Tapi dia tak menyaksikan bagaimana Ki Putih Kelabu berbuat sesuatu di depan tungku. Dia berkonsentrasi dengan mantera — Panas api panas matahari panas kau tungku panas kau tungku panas matahari —.
Jerangan air berisi daun sirih itu menggelegak mendidih. Lalu dia cuci luka-luka di tubuhnya dengan airpanas bercampur daun sirih yang jadi hancur macam bubur. Baru kemudian dia mandikan seluruh tubuhnya. Tiba-tiba Ki Putih Kelabu mendengar bunyi Gumara “Pak, ini pakaian untuk salin, pakaian Cina saya dan celana batik saya.
Semoga muat di tubuh bapak.”
Aduh betapa senangnya hati si renta dengan penghormatan itu. Apalagi baju Cina maupun celana batik itu begitu pas. Dia ke luar dari kamar mandi dia berkata “Pita Loka mengira saya barusan kembali dari pesta.”
Setiba Ki Putih Kelabu di rumahnya. dia mengharapkan dipuji oleh Pita Loka lantaran berpakaian rapi. Tapi sekonyong yang muncul malah pertanyaan “Di mana ayah berkelahi dengan Ki Lading Ganda ?”
Sembari duduk menghempas, Ki Putih Kelabu terpaksa mengaku; “Kami bakuhantam di Bukit Anggun”
“Ayah menang?”
“Dia patah kaki. Aku tentu menang.”
“Ayah menang, tapi ayah tidak menaklukkan dia. Dia tidak menyerah, bukan?”
“Betul.”
“Lalu . ,. .. baju Cina yang rapi ini tentulah ayah pinjam pada Guru Gumara”, ujar Pita Loka.

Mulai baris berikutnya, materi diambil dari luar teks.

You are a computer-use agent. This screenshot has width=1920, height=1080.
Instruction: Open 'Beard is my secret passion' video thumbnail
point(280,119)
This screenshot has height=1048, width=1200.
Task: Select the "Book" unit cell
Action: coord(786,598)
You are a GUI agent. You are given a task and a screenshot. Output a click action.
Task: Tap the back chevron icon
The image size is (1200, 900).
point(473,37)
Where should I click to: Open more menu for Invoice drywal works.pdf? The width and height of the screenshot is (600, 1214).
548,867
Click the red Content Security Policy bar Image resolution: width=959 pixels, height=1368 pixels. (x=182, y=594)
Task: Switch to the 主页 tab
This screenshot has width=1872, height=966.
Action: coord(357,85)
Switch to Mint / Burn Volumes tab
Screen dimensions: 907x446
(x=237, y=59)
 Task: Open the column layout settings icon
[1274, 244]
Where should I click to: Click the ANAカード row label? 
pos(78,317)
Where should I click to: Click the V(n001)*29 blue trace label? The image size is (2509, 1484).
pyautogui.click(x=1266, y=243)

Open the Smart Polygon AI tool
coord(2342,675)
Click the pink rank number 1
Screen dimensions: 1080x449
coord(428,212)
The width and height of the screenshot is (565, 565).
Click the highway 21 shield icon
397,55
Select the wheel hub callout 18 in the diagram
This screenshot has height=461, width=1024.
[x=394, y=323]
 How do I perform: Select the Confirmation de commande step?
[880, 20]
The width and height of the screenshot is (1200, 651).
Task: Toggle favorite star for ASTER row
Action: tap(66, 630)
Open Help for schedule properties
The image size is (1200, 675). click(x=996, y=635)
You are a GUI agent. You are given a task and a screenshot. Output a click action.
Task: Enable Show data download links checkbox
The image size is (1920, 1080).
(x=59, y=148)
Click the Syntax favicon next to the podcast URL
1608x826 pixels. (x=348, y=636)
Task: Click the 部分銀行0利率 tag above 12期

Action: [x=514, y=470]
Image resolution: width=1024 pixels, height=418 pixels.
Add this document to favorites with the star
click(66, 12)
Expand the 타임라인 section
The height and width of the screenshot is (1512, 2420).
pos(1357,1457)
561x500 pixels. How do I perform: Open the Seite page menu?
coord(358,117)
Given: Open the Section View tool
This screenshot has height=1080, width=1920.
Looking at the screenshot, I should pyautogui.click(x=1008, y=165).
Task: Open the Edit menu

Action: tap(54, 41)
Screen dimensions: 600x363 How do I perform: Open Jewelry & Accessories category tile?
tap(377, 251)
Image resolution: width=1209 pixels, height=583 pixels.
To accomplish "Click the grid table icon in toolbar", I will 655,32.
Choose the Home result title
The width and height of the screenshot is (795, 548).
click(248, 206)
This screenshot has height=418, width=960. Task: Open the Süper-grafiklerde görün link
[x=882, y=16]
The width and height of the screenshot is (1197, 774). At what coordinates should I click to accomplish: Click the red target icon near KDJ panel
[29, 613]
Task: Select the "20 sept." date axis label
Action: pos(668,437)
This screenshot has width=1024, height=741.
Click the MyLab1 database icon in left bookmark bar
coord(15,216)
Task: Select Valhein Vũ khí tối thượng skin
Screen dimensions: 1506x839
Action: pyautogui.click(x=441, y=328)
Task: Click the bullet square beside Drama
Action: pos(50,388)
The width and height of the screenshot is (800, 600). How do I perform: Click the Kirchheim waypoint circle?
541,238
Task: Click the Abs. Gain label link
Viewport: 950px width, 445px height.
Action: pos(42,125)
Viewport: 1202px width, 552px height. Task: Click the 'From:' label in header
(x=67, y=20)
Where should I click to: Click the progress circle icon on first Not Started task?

“Dari mana kau tahu, heh?”
“Dari abjad G di kantong”.
Ki Putih Kelabu pribadi duduk bersila pada tikar permadaniBagdad , menyantap makan malam.
“Masih gatal koreng teluh kau itu?”
“Tidak lagi, ayah.”
“Besok akan sembuh. Percayalah. Biarpun dia tidak menyerah, patah kaki itu bukti kekalahannya. Kami harimau yang berenam di Kumayan ini. seburuk-buruk laris kami, masih menghargai kelebihan lawan. Dengan patah kaki, sekarang pun dia mengakui kelebihanku daripadanya. Pengakuan itu mengurangi mantera-manteranya sewaktu dia menteluh kau.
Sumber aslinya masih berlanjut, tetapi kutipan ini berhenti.